Return, exactly and with nothing added, the line with "Screen dimensions: 697x300" together with all lines after it through the end of the data below. No pictures belong in the copy.

======== Source records

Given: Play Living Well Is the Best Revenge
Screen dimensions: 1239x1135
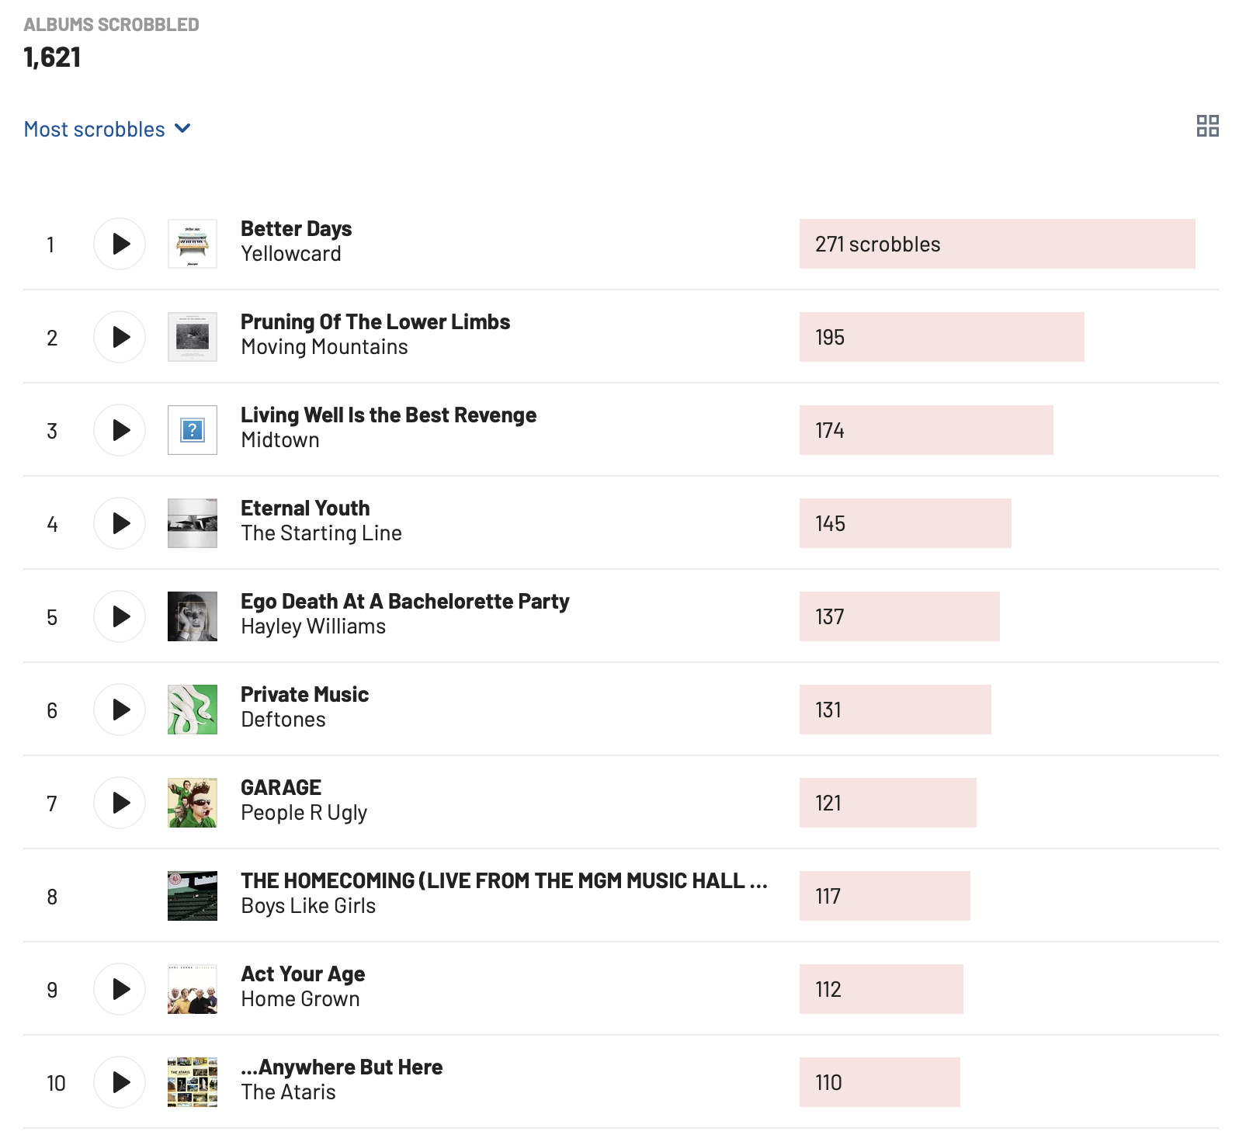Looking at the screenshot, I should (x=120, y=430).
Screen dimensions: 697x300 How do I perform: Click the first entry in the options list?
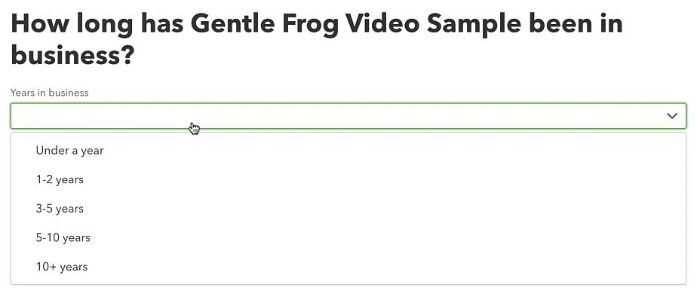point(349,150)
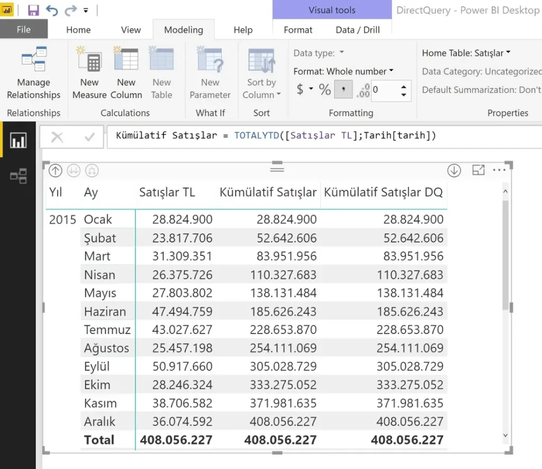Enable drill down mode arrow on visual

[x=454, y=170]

================

Your response:
Screen dimensions: 697x300 How do I perform: Click the first entry in the options list?
point(349,150)
Enable drill down mode arrow on visual

[x=454, y=170]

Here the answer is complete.